Many Christians have accepted the theory that Christmas has a pagan background. Many therefore have mixed feelings about this feast. The background is that under the Roman emperor Justinian (527-565 A.D.)December 25 was recognized as an official holiday. This day in ancient Rome was the ‘Dies Natali Invictus,’ ‘the birthday of the unconquered,’ the day of the winter solstice and at the same time, in Rome, the last day of the Saturnalia, which had long since degenerated into a week of unbridled carnival. Christianity took over the birthday of the sun god, the cult of the sun, and transformed it into Christmas Day, the “birthday” of Jesus the Messiah! In fact it was the birthday of the pagan sun god, worshipped by millions throughout the Roman Empire! If that is true, we have an argument not to celebrate Christmas.
But now to the true story behind Christmas!
Few believers are aware that Christmas isn’t pagan at all. Hanukkah, the Jewish Festival of Lights, is an extra-Hebrew-Biblical feast. This feast is also called the Feast of Dedication of the temple, and goes back to the period of the Maccabees, to 168 B.C. after Antiochus Epiphanes had desecrated the temple. The apostle John refers to this feast in John 10:22: “At that time the Feast of Dedication [of the reconsecration of the temple] took place at Jerusalem. It was winter.”

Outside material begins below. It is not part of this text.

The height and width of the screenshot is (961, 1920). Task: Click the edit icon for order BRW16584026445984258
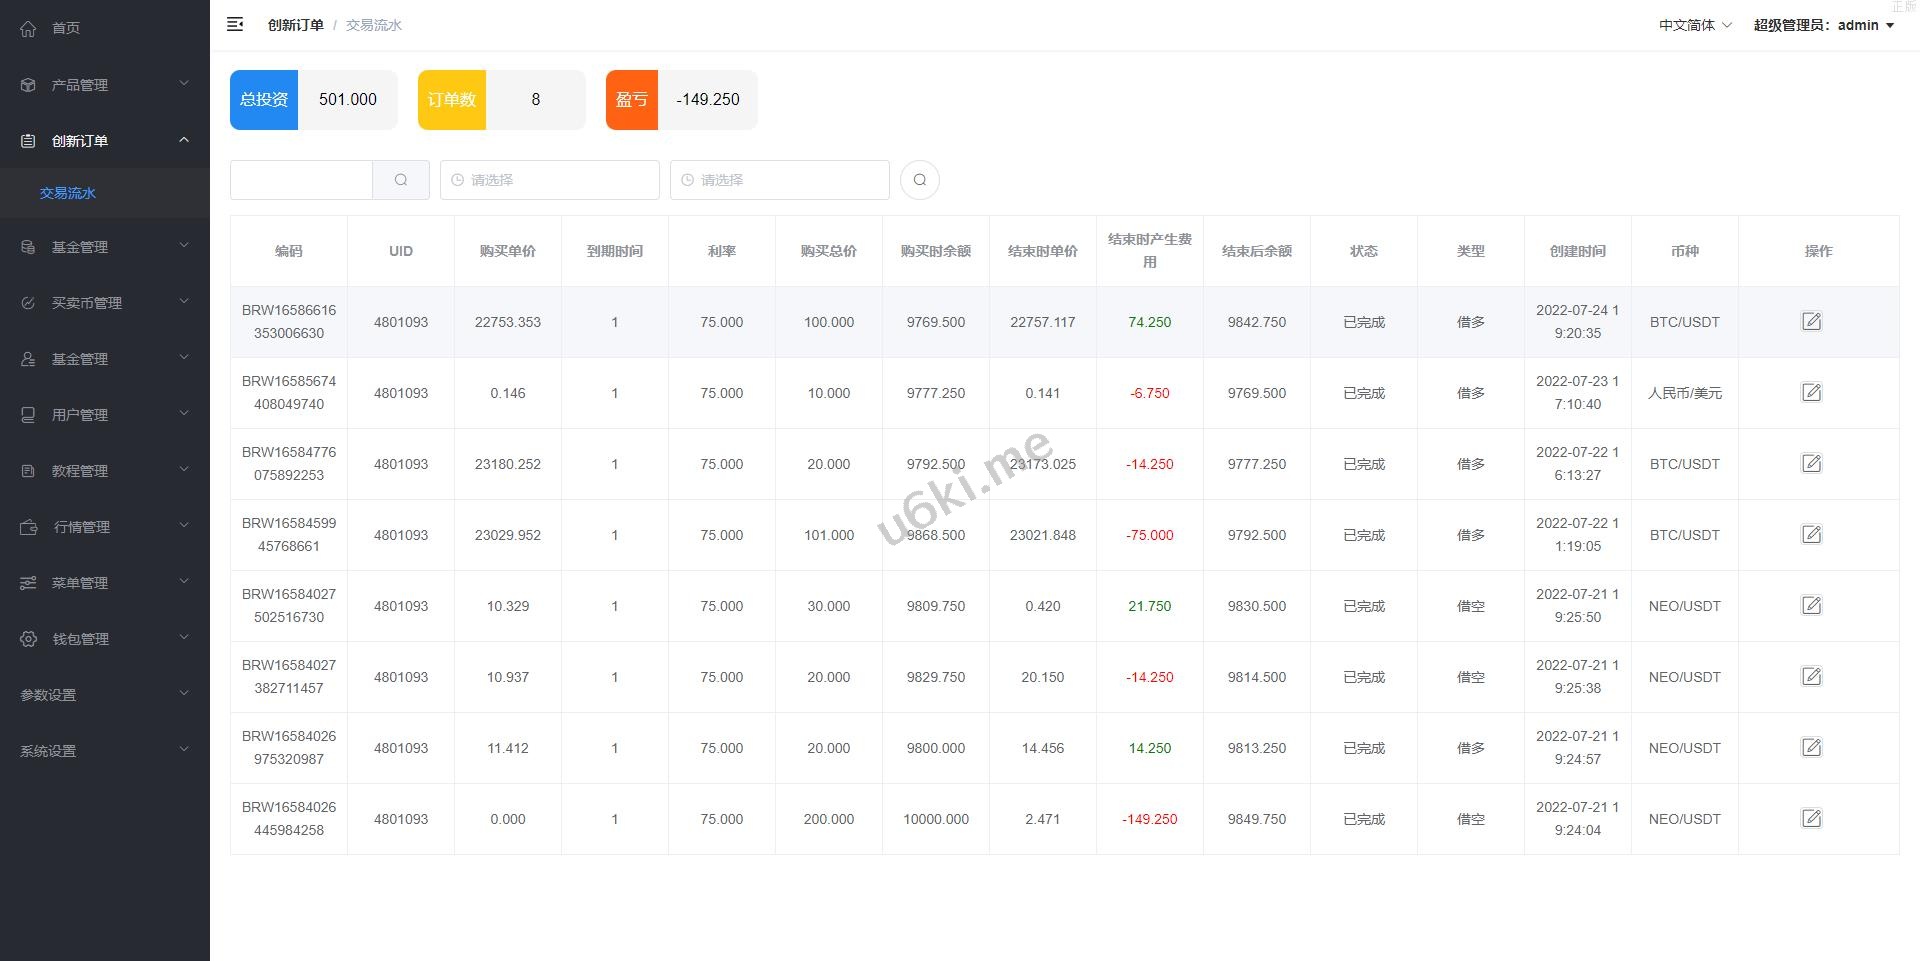pos(1811,819)
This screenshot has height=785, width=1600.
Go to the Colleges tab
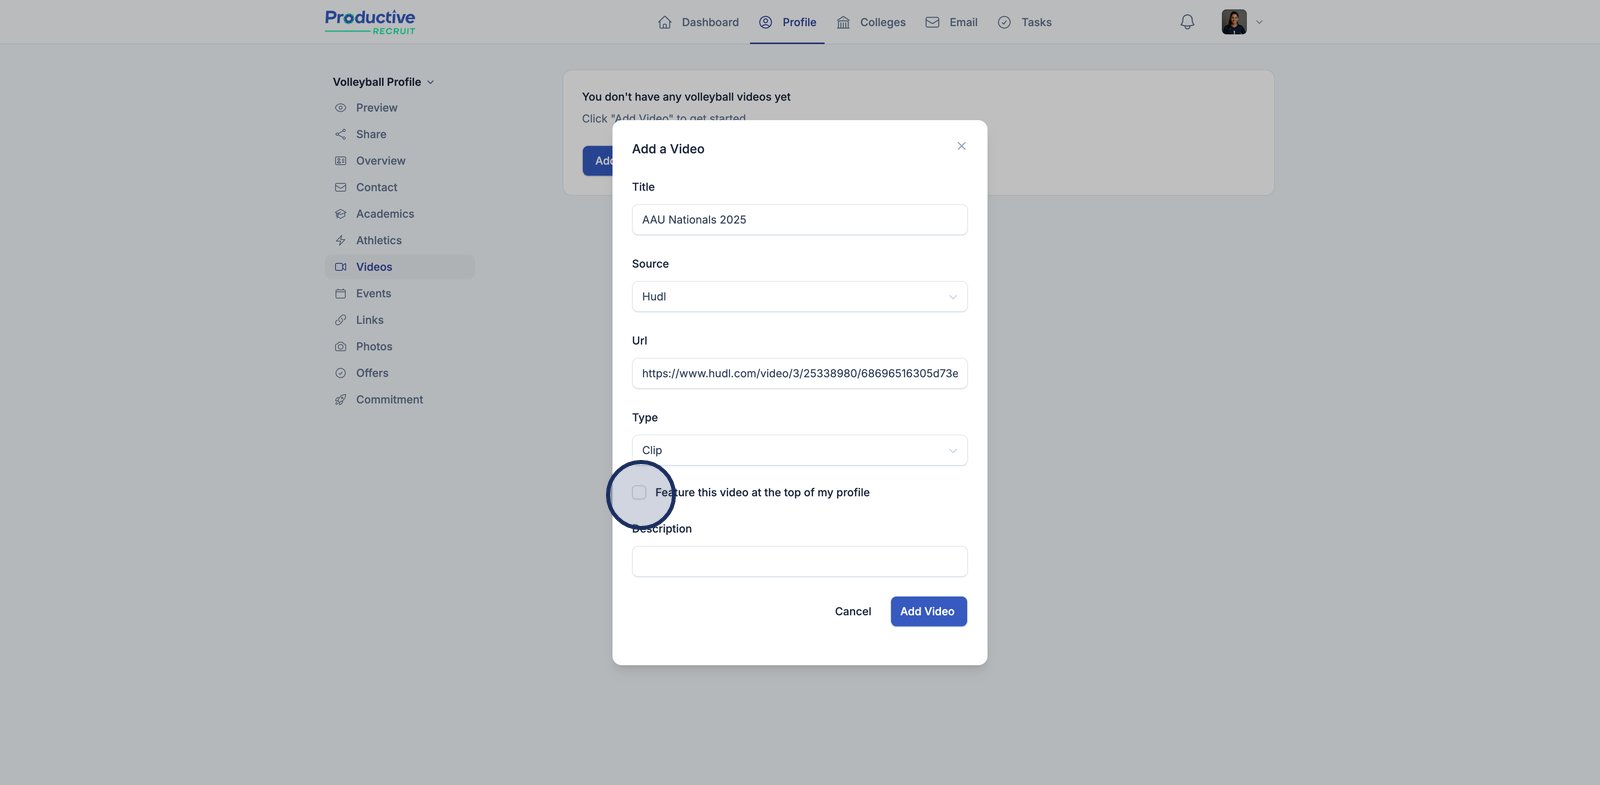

At this winter feast Jesus argued with the Jews about His mission in the world. At this festival Jesus presented Himself as the True Content of the temple and with His message “I am the light of the World.”
In the 4th century A.D. the church had a heavy struggle with Arius who taught that Jesus was mere a created being. After the First Council of Nicaea (325 A.D.), which stated that Jesus was God Himself in the flesh, the need was felt to celebrate the birth of Christ. They decided to take the Festival of Lights (at the 25th day of the month Kislev) as this day, but according to the Western calendar. The church accepted this without any problem, which is seen for example in Augustine’s Christmas homily in the 5th century.
In 2 Maccabees 10:7 we read: “So they held ivy wands, beautiful branches, and also palm leaves, and offered hymns to the one who had made the purification of his own temple possible.” The context of this verse points also the second advent of Christ.
So Christmas, like Hanukkah as feast in the winter and with its beautiful branches and leaves, isn’t pagan as many think.
With this in mind, I wish all my dear Facebook friends a happy and bright Biblical Christmas, a happy and bright “Feast of the Light of Christ”, where we remember that He came into this world to renew our temple, to throw out the old man and put the new man in. In our oneness, in our union, our coming Festival of Lights reminds us that His ‘I AM’ implies our ‘I am’. At Christmas, we remember that HE IS THE LIGHT OF THE WORLD, but also that WE ARE the light of the world. There is no better truth to be aware of this coming year.
A happy and bright Hanukkah Christmas!!!